Pictures excluded, retype the lines from the one containing "The image size is (616, 341)." through the last line of the data below, both included.

Dataset entries
*** Begin section ***

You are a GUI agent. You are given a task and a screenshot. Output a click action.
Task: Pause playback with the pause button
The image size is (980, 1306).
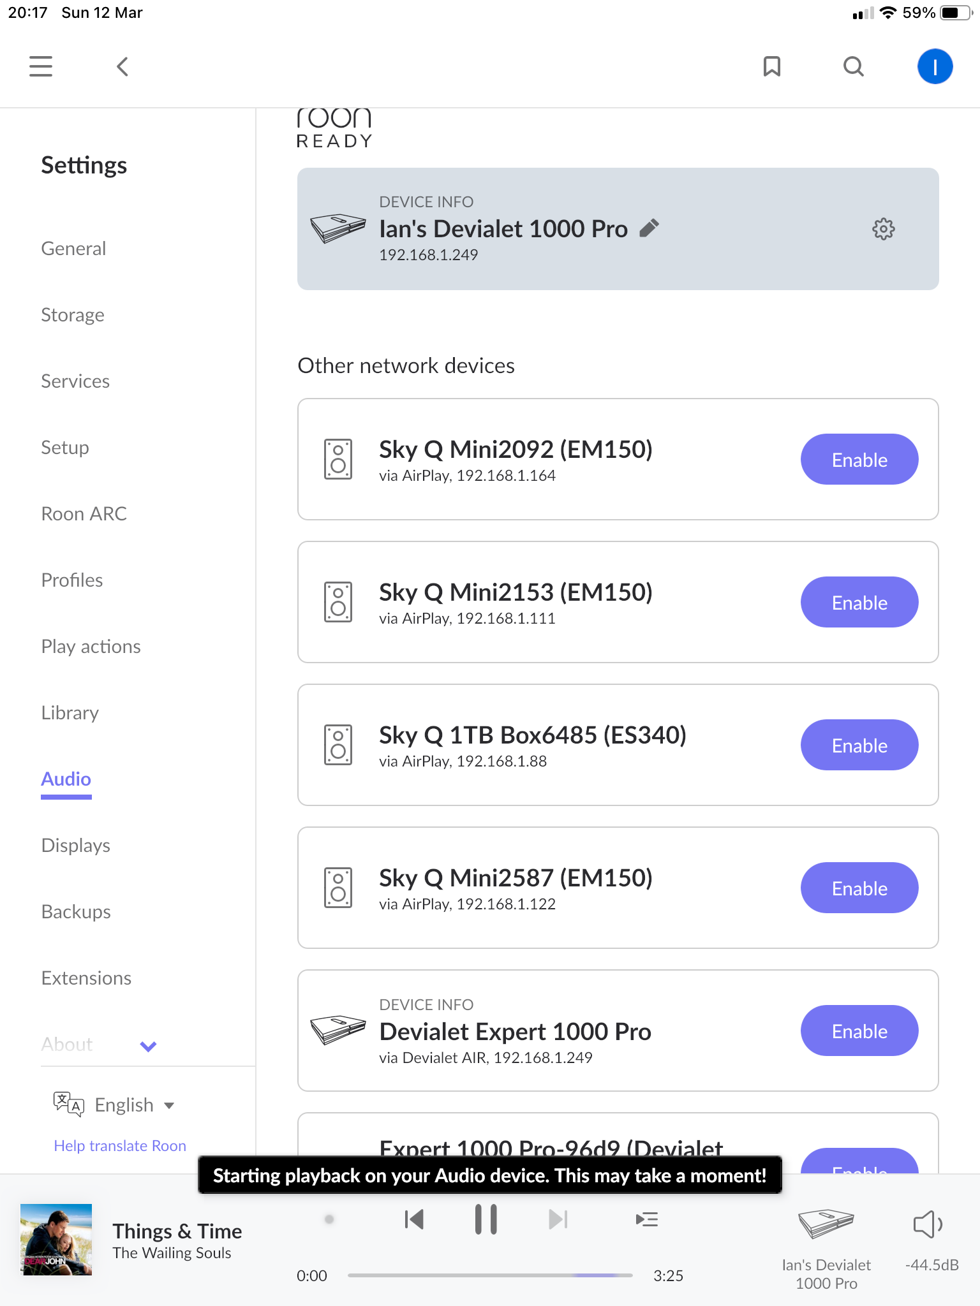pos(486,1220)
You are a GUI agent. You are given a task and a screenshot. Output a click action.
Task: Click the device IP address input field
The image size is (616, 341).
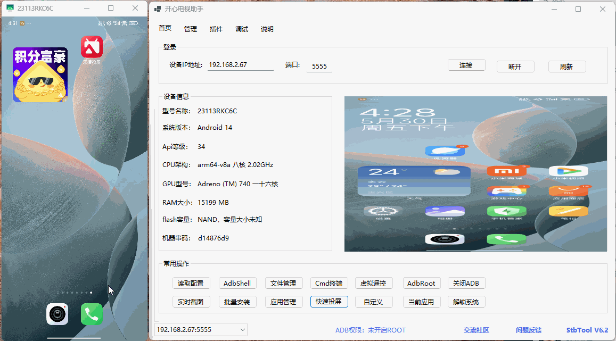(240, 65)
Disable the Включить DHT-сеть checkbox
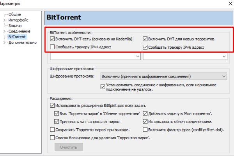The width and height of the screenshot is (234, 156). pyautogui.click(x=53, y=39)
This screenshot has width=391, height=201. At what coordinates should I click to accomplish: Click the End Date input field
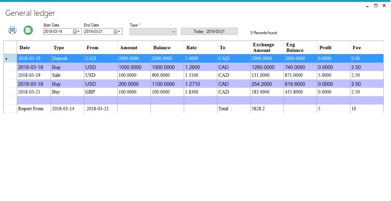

*** End section ***

» SOLUTION:
The image size is (616, 341).
(240, 65)
Disable the Включить DHT-сеть checkbox
The width and height of the screenshot is (234, 156). pyautogui.click(x=53, y=39)
This screenshot has width=391, height=201. At what coordinates should I click to accomplish: Click the End Date input field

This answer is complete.